### PROBLEM
Output the items from the start through the line containing "Action: click(215, 953)", both ends included, as a Markdown table with the columns Row and Line. Number each line in the Row column and leave out blank lines.

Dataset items

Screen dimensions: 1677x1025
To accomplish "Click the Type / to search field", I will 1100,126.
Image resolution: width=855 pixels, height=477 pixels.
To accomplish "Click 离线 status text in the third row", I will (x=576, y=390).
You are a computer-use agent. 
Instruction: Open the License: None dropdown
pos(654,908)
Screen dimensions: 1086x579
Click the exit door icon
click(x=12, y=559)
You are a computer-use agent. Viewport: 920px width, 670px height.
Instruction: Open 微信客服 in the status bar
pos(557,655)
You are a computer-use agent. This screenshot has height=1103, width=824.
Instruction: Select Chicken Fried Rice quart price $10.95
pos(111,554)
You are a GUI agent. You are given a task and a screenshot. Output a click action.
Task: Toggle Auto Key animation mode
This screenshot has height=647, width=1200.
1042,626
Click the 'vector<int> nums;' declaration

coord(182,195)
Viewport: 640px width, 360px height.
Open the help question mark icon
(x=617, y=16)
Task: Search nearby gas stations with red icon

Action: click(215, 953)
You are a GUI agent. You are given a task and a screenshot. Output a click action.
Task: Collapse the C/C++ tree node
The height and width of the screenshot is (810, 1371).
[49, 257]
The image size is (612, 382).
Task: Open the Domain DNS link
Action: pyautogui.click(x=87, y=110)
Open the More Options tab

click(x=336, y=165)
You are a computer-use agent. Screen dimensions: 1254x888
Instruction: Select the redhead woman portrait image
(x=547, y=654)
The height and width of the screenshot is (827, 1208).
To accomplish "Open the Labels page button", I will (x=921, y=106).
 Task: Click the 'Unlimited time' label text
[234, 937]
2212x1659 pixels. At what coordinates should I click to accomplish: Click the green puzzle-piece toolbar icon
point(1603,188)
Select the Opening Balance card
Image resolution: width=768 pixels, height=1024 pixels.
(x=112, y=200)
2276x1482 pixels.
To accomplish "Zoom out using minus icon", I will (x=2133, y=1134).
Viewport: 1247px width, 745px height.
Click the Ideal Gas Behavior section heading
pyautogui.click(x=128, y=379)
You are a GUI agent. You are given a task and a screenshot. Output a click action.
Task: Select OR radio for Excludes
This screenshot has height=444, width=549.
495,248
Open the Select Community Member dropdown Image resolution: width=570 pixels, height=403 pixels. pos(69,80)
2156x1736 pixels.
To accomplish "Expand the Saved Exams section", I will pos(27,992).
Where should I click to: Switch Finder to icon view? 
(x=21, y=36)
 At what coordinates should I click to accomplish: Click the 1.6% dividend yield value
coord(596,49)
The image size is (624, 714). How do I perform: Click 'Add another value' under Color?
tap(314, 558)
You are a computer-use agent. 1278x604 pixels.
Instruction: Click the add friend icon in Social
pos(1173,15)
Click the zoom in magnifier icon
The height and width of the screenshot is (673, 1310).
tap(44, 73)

### RESULT OF THIS EXERCISE
| Row | Line |
|---|---|
| 1 | Screen dimensions: 1677x1025 |
| 2 | To accomplish "Click the Type / to search field", I will 1100,126. |
| 3 | Image resolution: width=855 pixels, height=477 pixels. |
| 4 | To accomplish "Click 离线 status text in the third row", I will (x=576, y=390). |
| 5 | You are a computer-use agent.  |
| 6 | Instruction: Open the License: None dropdown |
| 7 | pos(654,908) |
| 8 | Screen dimensions: 1086x579 |
| 9 | Click the exit door icon |
| 10 | click(x=12, y=559) |
| 11 | You are a computer-use agent. Viewport: 920px width, 670px height. |
| 12 | Instruction: Open 微信客服 in the status bar |
| 13 | pos(557,655) |
| 14 | You are a computer-use agent. This screenshot has height=1103, width=824. |
| 15 | Instruction: Select Chicken Fried Rice quart price $10.95 |
| 16 | pos(111,554) |
| 17 | You are a GUI agent. You are given a task and a screenshot. Output a click action. |
| 18 | Task: Toggle Auto Key animation mode |
| 19 | This screenshot has height=647, width=1200. |
| 20 | 1042,626 |
| 21 | Click the 'vector<int> nums;' declaration |
| 22 | coord(182,195) |
| 23 | Viewport: 640px width, 360px height. |
| 24 | Open the help question mark icon |
| 25 | (x=617, y=16) |
| 26 | Task: Search nearby gas stations with red icon |
| 27 | Action: click(215, 953) |